Render the records below as a numbered list, one line per item, and leave out the blank lines.

• • •

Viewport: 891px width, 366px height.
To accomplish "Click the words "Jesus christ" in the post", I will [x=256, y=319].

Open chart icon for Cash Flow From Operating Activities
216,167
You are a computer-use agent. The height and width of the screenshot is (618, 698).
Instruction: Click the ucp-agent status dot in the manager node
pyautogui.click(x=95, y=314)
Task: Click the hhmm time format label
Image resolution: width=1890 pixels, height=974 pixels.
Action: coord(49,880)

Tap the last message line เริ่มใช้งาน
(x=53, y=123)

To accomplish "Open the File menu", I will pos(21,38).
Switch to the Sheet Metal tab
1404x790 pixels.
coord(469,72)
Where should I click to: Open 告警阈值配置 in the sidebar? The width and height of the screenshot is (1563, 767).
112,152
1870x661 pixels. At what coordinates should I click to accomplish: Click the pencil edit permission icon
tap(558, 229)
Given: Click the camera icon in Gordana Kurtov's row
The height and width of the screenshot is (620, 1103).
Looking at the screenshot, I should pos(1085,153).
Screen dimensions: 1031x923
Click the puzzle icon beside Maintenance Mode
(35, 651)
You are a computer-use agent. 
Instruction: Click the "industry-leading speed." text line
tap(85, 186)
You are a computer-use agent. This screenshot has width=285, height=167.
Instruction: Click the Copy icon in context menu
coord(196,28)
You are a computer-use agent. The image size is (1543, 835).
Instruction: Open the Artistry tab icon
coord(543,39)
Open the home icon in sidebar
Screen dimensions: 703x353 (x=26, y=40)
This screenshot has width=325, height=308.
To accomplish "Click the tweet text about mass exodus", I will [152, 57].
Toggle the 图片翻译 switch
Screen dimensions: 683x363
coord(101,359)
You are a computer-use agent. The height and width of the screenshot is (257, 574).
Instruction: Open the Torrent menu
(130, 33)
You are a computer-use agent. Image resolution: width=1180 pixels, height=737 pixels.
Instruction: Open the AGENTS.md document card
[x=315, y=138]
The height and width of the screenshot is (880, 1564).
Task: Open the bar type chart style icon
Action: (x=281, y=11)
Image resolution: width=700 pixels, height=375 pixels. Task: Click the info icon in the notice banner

• • •

**Answer to this problem**
1. Viewport: 891px width, 366px height.
2. To accomplish "Click the words "Jesus christ" in the post", I will [x=256, y=319].
3. Open chart icon for Cash Flow From Operating Activities
4. 216,167
5. You are a computer-use agent. The height and width of the screenshot is (618, 698).
6. Instruction: Click the ucp-agent status dot in the manager node
7. pyautogui.click(x=95, y=314)
8. Task: Click the hhmm time format label
9. Image resolution: width=1890 pixels, height=974 pixels.
10. Action: coord(49,880)
11. Tap the last message line เริ่มใช้งาน
12. (x=53, y=123)
13. To accomplish "Open the File menu", I will pos(21,38).
14. Switch to the Sheet Metal tab
15. 1404x790 pixels.
16. coord(469,72)
17. Where should I click to: Open 告警阈值配置 in the sidebar? The width and height of the screenshot is (1563, 767).
18. 112,152
19. 1870x661 pixels. At what coordinates should I click to accomplish: Click the pencil edit permission icon
20. tap(558, 229)
21. Given: Click the camera icon in Gordana Kurtov's row
22. The height and width of the screenshot is (620, 1103).
23. Looking at the screenshot, I should pos(1085,153).
24. Screen dimensions: 1031x923
25. Click the puzzle icon beside Maintenance Mode
26. (35, 651)
27. You are a computer-use agent. 
28. Instruction: Click the "industry-leading speed." text line
29. tap(85, 186)
30. You are a computer-use agent. This screenshot has width=285, height=167.
31. Instruction: Click the Copy icon in context menu
32. coord(196,28)
33. You are a computer-use agent. The image size is (1543, 835).
34. Instruction: Open the Artistry tab icon
35. coord(543,39)
36. Open the home icon in sidebar
37. Screen dimensions: 703x353 (x=26, y=40)
38. This screenshot has width=325, height=308.
39. To accomplish "Click the tweet text about mass exodus", I will [152, 57].
40. Toggle the 图片翻译 switch
41. Screen dimensions: 683x363
42. coord(101,359)
43. You are a computer-use agent. The height and width of the screenshot is (257, 574).
44. Instruction: Open the Torrent menu
45. (130, 33)
46. You are a computer-use agent. Image resolution: width=1180 pixels, height=737 pixels.
47. Instruction: Open the AGENTS.md document card
48. [x=315, y=138]
49. The height and width of the screenshot is (880, 1564).
50. Task: Open the bar type chart style icon
51. Action: (x=281, y=11)
52. Image resolution: width=700 pixels, height=375 pixels. Task: Click the info icon in the notice banner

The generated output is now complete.